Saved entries

○ ○ ○

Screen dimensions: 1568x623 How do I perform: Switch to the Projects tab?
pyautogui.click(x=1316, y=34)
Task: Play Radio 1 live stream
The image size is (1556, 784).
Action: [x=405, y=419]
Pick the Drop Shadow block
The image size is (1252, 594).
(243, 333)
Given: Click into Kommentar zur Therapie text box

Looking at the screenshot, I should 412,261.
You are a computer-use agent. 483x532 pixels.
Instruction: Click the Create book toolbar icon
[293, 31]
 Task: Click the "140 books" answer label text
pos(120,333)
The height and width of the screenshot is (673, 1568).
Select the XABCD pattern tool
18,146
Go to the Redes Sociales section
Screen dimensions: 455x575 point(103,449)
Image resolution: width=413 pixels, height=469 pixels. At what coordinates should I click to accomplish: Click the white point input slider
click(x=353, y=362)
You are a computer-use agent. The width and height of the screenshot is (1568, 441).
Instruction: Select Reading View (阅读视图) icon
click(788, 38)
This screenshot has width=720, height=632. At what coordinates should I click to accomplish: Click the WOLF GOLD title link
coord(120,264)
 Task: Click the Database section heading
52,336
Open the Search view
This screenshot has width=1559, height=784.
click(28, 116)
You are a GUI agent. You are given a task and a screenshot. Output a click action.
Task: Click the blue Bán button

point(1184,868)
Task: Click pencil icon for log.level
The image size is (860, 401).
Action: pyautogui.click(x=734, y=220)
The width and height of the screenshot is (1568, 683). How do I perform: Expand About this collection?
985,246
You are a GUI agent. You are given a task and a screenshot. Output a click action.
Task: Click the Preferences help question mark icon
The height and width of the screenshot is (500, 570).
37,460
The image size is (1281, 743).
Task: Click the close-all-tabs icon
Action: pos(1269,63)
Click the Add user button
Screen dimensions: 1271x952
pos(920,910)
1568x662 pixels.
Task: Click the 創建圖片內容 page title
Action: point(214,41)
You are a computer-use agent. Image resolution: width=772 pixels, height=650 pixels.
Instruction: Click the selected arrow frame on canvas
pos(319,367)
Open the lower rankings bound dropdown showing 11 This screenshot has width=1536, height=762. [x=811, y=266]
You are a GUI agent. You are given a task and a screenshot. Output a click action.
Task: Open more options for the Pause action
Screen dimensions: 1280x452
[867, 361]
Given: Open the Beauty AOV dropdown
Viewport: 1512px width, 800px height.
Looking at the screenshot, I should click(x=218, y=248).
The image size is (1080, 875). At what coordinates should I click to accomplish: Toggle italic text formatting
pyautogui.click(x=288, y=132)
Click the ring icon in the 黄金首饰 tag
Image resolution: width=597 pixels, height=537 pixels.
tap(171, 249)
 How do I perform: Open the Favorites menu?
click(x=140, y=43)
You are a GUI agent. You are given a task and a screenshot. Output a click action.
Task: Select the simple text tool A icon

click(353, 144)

○ ○ ○

Scan the lines above for "dropdown" and state how many match, nothing more.

2